More than fifty years later, in the face of nuclear weapons, the question remains, and international investment in peacekeeping remains elusive.

War is expensive. The World Bank indicates that two decades of war and conflict in Afghanistan cost $240 billion. Recovery costs are estimated to exceed $27.5 billion. That amount over the next seven years would take Afghanistan from its current dire levels of poverty, hunger and want to an annual per capita gross domestic product (GDP) of about $500. On the other hand, absent the twenty-year conflict, in all probability the average annual income of an Afghan would have approximated $500 per person.

Funding war, rather than keeping peace, yields devastating results. According to The New York Times war correspondent Chris Hedges, at a lecture in March of this year, war has a force and power of its own. “War waged for empire or wealth in an age where those arrayed against us can also get apocalyptic weapons means we dance with our own destruction. We thrill in our own annihilation. In war, we suffer as much destruction as we wreak. When we unleash war’s awful power, we become its pawn, its tool.”

The more the United Nations Department of Peacekeeping Operations (DPKO) works to enhance the positive developments of ending old wars and preventing new ones, the more Member States will need to invest, financially and personnel wise. Fortunately, many Member States have come forward meeting monetary obligations and deploying civilian police, military observers and troops. Countries such as Bangladesh, Pakistan, Ghana and Nepal have significantly contributed to bolstering troops. For example, there were 4,110 troops in November 2003 among the ranks of the United Nations “blue helmets” from Bangladesh (with a 2002 GDP of 47.6 billion), 4,565 in December 2003 and 6,362 as April 2004 drew to a close. During that same timeframe, Ghana (with a 2002 GDP of $6.2 billion) provided 2,077 troops the first month, 2,174 the following month and 2,627 in April 2004.

Yet, countries such as the United Kingdom, the United States, France and Germany have not been as resourceful when it comes to troops. Germany, with a 2002 GDP of $2.0 trillion, sent 16 people to serve with the rest of the peacekeeping troops in November 2003, and 14 in December 2003 and April 2004. The United States, which weighed in with a $10.4 trillion GDP in 2002, sent two people to join the peacekeeping troops in November 2003, as well as in December 2003, providing five individuals in April 2004. Not surprisingly, countries with the higher GDP also have the greater military resources, specialized military support services and strategic force reserves.

“Peacekeeping is a universal responsibility”, UN Political Affairs Officer David Wimhurst told the UN Chronicle. “We appreciate the forthcoming support of developing countries and look to them for more.

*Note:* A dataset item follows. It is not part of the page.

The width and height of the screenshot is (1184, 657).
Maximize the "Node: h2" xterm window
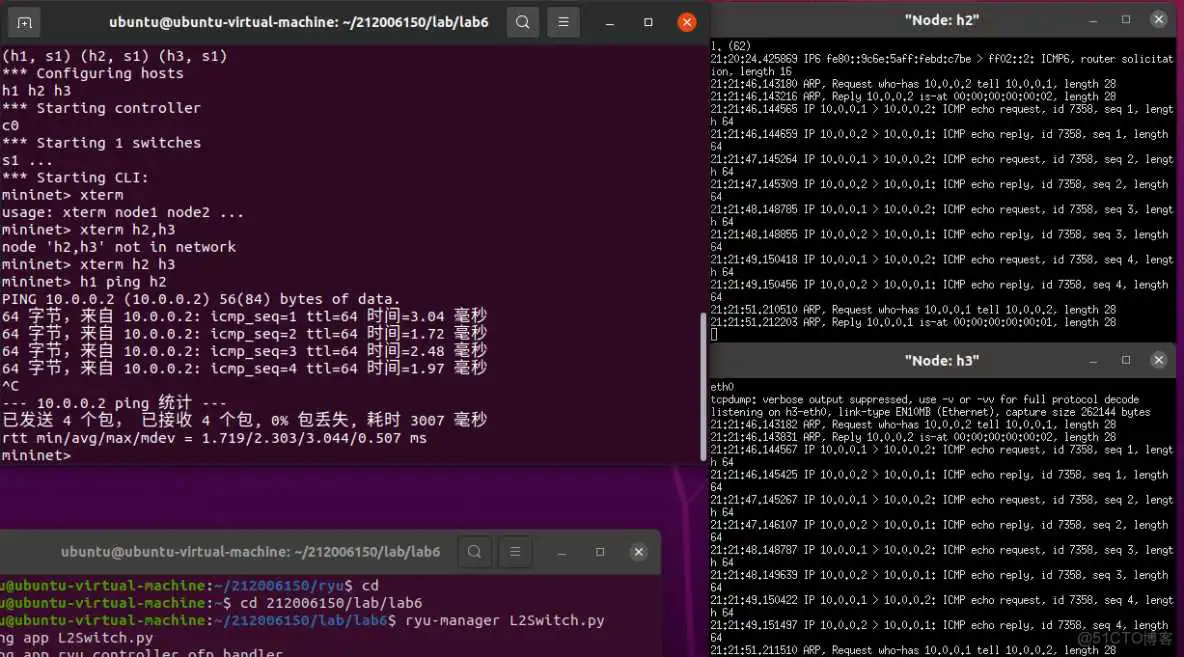click(x=1126, y=19)
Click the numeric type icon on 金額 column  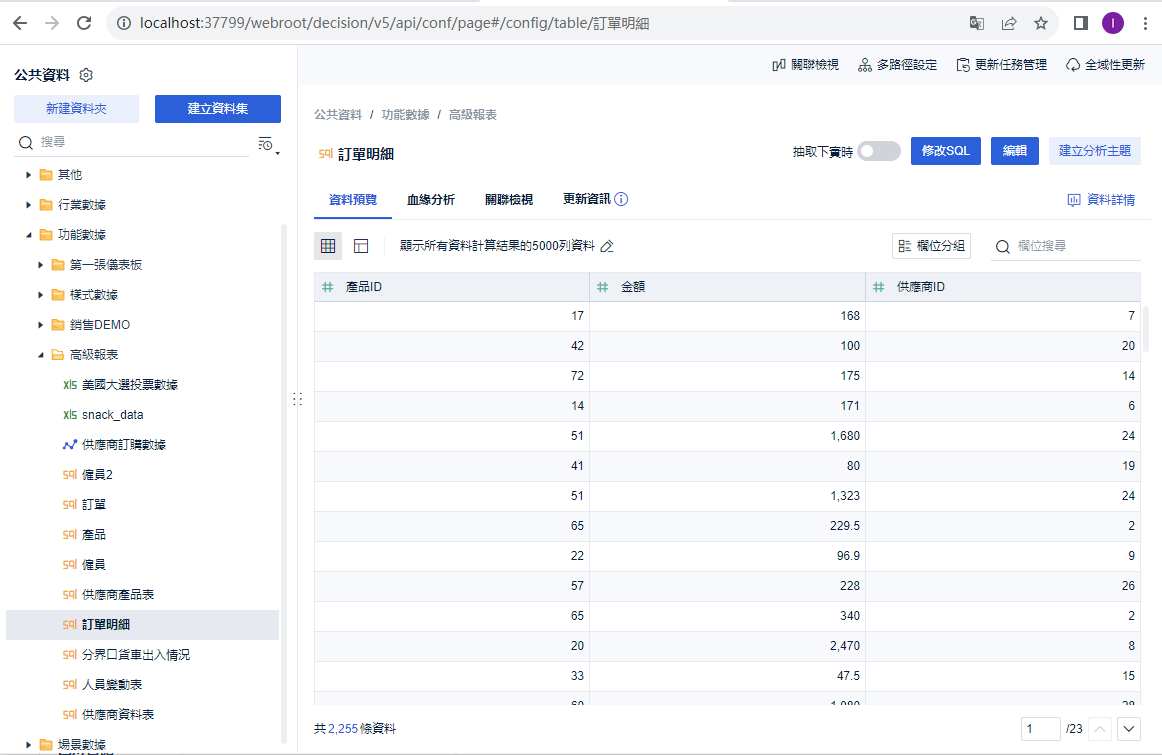coord(601,287)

At the same time, we are currently handling fifteen missions, including new ones in Liberia, Cote d’Ivoire, and Haiti. We need more than 1,600 French-speaking police today. These missions also need the specialized military support services that developed countries can easily provide. This multitude of projects requires more sophisticated resources and more technologically advanced equipment to keep the peace and prevent the escalation of war in the international community.”

World Bank facts and figures demonstrate the consequences of an escalated war. In its report entitled “Kosovo War Devastates Trade for Balkan Neighbors”, it explains how the North Atlantic Treaty Organization’s (NATO) bombing of vital transportation routes in Yugoslavia had created a major economic problem for the entire Balkan Peninsula; costs for recovery of the area will exceed $50 billion. The Organization for Economic Co-operation and Development says that in Albania, Bosnia and Herzegovina, Bulgaria, Croatia and the former Yugoslav Republic of Macedonia, GDP could decrease by as much as 5 per cent as a result of decreased foreign investment and tourism, as well as staggering disruption of trade and infrastructure links. The World Bank and the International Monetary Fund estimate that for restructuring those five countries and for Romania, more than $2.2 billion is required in foreign funding. Refugee camps had to be financed by NATO countries, bombed bridges across the Danube had to be rebuilt to re-connect countries, electrical and communications systems had to be re-established for economic development, all of which is interrelated with each affected country’s economy.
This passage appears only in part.